== Segment start ==

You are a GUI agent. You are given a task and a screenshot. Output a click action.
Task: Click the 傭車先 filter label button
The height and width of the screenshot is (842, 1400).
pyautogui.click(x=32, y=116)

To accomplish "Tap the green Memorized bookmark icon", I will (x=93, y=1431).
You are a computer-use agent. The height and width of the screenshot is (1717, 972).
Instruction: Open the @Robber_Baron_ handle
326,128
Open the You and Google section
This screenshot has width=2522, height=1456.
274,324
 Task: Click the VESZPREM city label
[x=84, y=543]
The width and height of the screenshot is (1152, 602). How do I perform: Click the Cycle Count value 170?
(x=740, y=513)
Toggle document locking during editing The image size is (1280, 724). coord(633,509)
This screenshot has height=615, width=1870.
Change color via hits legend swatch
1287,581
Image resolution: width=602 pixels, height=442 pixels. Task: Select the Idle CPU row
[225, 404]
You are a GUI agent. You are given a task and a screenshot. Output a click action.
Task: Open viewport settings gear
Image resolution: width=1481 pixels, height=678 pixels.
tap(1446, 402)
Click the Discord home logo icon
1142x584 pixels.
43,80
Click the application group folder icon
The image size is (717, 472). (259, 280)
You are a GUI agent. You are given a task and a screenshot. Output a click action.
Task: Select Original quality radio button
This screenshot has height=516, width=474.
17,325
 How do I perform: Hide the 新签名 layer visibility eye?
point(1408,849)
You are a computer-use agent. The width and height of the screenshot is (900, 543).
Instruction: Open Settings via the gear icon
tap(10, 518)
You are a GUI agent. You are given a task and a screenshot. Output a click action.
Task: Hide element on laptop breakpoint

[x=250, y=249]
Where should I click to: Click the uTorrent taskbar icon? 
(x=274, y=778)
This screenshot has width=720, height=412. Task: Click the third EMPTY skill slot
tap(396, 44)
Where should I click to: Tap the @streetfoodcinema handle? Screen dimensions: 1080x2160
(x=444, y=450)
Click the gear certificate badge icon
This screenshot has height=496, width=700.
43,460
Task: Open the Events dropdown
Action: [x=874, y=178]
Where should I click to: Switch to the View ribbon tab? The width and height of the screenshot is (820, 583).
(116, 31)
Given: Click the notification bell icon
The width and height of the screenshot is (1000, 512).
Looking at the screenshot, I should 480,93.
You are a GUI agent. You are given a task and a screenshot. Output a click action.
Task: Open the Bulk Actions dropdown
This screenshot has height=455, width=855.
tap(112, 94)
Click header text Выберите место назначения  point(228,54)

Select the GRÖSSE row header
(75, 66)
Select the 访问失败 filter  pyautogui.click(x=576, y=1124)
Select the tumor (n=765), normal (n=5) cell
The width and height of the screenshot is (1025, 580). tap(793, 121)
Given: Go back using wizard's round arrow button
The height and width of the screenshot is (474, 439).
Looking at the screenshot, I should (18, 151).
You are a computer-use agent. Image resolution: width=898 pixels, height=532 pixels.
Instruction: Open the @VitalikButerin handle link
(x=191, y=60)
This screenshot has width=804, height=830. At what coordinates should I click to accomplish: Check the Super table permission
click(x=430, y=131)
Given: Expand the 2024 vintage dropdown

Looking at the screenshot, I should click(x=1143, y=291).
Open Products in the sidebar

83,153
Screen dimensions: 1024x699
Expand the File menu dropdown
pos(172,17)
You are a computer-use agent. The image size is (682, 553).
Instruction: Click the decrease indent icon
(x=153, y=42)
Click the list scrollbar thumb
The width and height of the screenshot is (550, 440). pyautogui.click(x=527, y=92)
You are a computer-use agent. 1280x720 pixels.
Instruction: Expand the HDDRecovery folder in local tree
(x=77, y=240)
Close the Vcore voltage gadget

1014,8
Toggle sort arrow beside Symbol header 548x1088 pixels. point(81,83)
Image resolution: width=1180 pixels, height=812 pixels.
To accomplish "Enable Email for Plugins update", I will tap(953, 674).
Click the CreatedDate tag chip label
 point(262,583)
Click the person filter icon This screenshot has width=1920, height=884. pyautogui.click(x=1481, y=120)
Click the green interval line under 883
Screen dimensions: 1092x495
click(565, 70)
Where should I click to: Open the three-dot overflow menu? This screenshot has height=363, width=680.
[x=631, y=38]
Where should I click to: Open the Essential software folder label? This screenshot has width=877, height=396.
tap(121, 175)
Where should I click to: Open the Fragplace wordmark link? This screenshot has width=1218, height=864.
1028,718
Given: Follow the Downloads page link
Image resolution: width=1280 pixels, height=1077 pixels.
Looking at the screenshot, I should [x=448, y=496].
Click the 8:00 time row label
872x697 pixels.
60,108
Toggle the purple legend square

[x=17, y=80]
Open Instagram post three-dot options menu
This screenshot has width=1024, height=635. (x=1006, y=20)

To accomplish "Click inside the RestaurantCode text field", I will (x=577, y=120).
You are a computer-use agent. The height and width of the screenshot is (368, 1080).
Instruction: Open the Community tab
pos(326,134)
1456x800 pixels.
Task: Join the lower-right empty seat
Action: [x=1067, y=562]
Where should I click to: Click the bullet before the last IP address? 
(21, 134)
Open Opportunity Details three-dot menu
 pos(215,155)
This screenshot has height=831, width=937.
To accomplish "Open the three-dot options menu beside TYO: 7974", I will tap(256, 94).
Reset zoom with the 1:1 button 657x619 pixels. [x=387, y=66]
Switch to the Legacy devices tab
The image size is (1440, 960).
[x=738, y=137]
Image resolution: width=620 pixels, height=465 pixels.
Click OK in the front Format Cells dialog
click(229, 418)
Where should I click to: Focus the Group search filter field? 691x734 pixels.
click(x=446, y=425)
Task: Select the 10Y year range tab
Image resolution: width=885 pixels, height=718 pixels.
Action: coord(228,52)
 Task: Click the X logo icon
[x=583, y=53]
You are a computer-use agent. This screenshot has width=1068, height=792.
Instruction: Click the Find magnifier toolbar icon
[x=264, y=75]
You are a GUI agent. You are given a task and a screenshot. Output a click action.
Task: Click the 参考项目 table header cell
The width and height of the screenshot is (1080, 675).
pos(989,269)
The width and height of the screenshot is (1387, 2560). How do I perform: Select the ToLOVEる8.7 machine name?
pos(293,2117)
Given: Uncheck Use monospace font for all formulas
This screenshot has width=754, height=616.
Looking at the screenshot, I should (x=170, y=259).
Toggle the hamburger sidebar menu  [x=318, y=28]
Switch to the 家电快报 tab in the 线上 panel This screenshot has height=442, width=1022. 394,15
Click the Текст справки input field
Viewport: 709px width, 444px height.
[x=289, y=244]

== Segment end ==

◆ Your goal ◆
The full data must appear again, retyped in every detail.

◆ Solution for this task ◆
You are a GUI agent. You are given a task and a screenshot. Output a click action.
Task: Click the 傭車先 filter label button
The height and width of the screenshot is (842, 1400).
pyautogui.click(x=32, y=116)

To accomplish "Tap the green Memorized bookmark icon", I will (x=93, y=1431).
You are a computer-use agent. The height and width of the screenshot is (1717, 972).
Instruction: Open the @Robber_Baron_ handle
326,128
Open the You and Google section
This screenshot has width=2522, height=1456.
274,324
 Task: Click the VESZPREM city label
[x=84, y=543]
The width and height of the screenshot is (1152, 602). How do I perform: Click the Cycle Count value 170?
(x=740, y=513)
Toggle document locking during editing The image size is (1280, 724). coord(633,509)
This screenshot has height=615, width=1870.
Change color via hits legend swatch
1287,581
Image resolution: width=602 pixels, height=442 pixels. Task: Select the Idle CPU row
[225, 404]
You are a GUI agent. You are given a task and a screenshot. Output a click action.
Task: Open viewport settings gear
Image resolution: width=1481 pixels, height=678 pixels.
tap(1446, 402)
Click the Discord home logo icon
1142x584 pixels.
43,80
Click the application group folder icon
The image size is (717, 472). (259, 280)
You are a GUI agent. You are given a task and a screenshot. Output a click action.
Task: Select Original quality radio button
This screenshot has height=516, width=474.
17,325
 How do I perform: Hide the 新签名 layer visibility eye?
point(1408,849)
You are a computer-use agent. The width and height of the screenshot is (900, 543).
Instruction: Open Settings via the gear icon
tap(10, 518)
You are a GUI agent. You are given a task and a screenshot. Output a click action.
Task: Hide element on laptop breakpoint

[x=250, y=249]
Where should I click to: Click the uTorrent taskbar icon? 
(x=274, y=778)
This screenshot has width=720, height=412. Task: Click the third EMPTY skill slot
tap(396, 44)
Where should I click to: Tap the @streetfoodcinema handle? Screen dimensions: 1080x2160
(x=444, y=450)
Click the gear certificate badge icon
This screenshot has height=496, width=700.
43,460
Task: Open the Events dropdown
Action: [x=874, y=178]
Where should I click to: Switch to the View ribbon tab? The width and height of the screenshot is (820, 583).
(116, 31)
Given: Click the notification bell icon
The width and height of the screenshot is (1000, 512).
Looking at the screenshot, I should 480,93.
You are a GUI agent. You are given a task and a screenshot. Output a click action.
Task: Open the Bulk Actions dropdown
This screenshot has height=455, width=855.
tap(112, 94)
Click header text Выберите место назначения  point(228,54)

Select the GRÖSSE row header
(75, 66)
Select the 访问失败 filter  pyautogui.click(x=576, y=1124)
Select the tumor (n=765), normal (n=5) cell
The width and height of the screenshot is (1025, 580). tap(793, 121)
Given: Go back using wizard's round arrow button
The height and width of the screenshot is (474, 439).
Looking at the screenshot, I should (18, 151).
You are a computer-use agent. Image resolution: width=898 pixels, height=532 pixels.
Instruction: Open the @VitalikButerin handle link
(x=191, y=60)
This screenshot has width=804, height=830. At what coordinates should I click to accomplish: Check the Super table permission
click(x=430, y=131)
Given: Expand the 2024 vintage dropdown

Looking at the screenshot, I should click(x=1143, y=291).
Open Products in the sidebar

83,153
Screen dimensions: 1024x699
Expand the File menu dropdown
pos(172,17)
You are a computer-use agent. The image size is (682, 553).
Instruction: Click the decrease indent icon
(x=153, y=42)
Click the list scrollbar thumb
The width and height of the screenshot is (550, 440). pyautogui.click(x=527, y=92)
You are a computer-use agent. 1280x720 pixels.
Instruction: Expand the HDDRecovery folder in local tree
(x=77, y=240)
Close the Vcore voltage gadget

1014,8
Toggle sort arrow beside Symbol header 548x1088 pixels. point(81,83)
Image resolution: width=1180 pixels, height=812 pixels.
To accomplish "Enable Email for Plugins update", I will tap(953, 674).
Click the CreatedDate tag chip label
 point(262,583)
Click the person filter icon This screenshot has width=1920, height=884. pyautogui.click(x=1481, y=120)
Click the green interval line under 883
Screen dimensions: 1092x495
click(565, 70)
Where should I click to: Open the three-dot overflow menu? This screenshot has height=363, width=680.
[x=631, y=38]
Where should I click to: Open the Essential software folder label? This screenshot has width=877, height=396.
tap(121, 175)
Where should I click to: Open the Fragplace wordmark link? This screenshot has width=1218, height=864.
1028,718
Given: Follow the Downloads page link
Image resolution: width=1280 pixels, height=1077 pixels.
Looking at the screenshot, I should [x=448, y=496].
Click the 8:00 time row label
872x697 pixels.
60,108
Toggle the purple legend square

[x=17, y=80]
Open Instagram post three-dot options menu
This screenshot has width=1024, height=635. (x=1006, y=20)

To accomplish "Click inside the RestaurantCode text field", I will (x=577, y=120).
You are a computer-use agent. The height and width of the screenshot is (368, 1080).
Instruction: Open the Community tab
pos(326,134)
1456x800 pixels.
Task: Join the lower-right empty seat
Action: [x=1067, y=562]
Where should I click to: Click the bullet before the last IP address? 
(21, 134)
Open Opportunity Details three-dot menu
 pos(215,155)
This screenshot has height=831, width=937.
To accomplish "Open the three-dot options menu beside TYO: 7974", I will tap(256, 94).
Reset zoom with the 1:1 button 657x619 pixels. [x=387, y=66]
Switch to the Legacy devices tab
The image size is (1440, 960).
[x=738, y=137]
Image resolution: width=620 pixels, height=465 pixels.
Click OK in the front Format Cells dialog
click(229, 418)
Where should I click to: Focus the Group search filter field? 691x734 pixels.
click(x=446, y=425)
Task: Select the 10Y year range tab
Image resolution: width=885 pixels, height=718 pixels.
Action: coord(228,52)
 Task: Click the X logo icon
[x=583, y=53]
You are a computer-use agent. This screenshot has width=1068, height=792.
Instruction: Click the Find magnifier toolbar icon
[x=264, y=75]
You are a GUI agent. You are given a task and a screenshot. Output a click action.
Task: Click the 参考项目 table header cell
The width and height of the screenshot is (1080, 675).
pos(989,269)
The width and height of the screenshot is (1387, 2560). How do I perform: Select the ToLOVEる8.7 machine name?
pos(293,2117)
Given: Uncheck Use monospace font for all formulas
This screenshot has width=754, height=616.
Looking at the screenshot, I should (x=170, y=259).
Toggle the hamburger sidebar menu  [x=318, y=28]
Switch to the 家电快报 tab in the 线上 panel This screenshot has height=442, width=1022. 394,15
Click the Текст справки input field
Viewport: 709px width, 444px height.
[x=289, y=244]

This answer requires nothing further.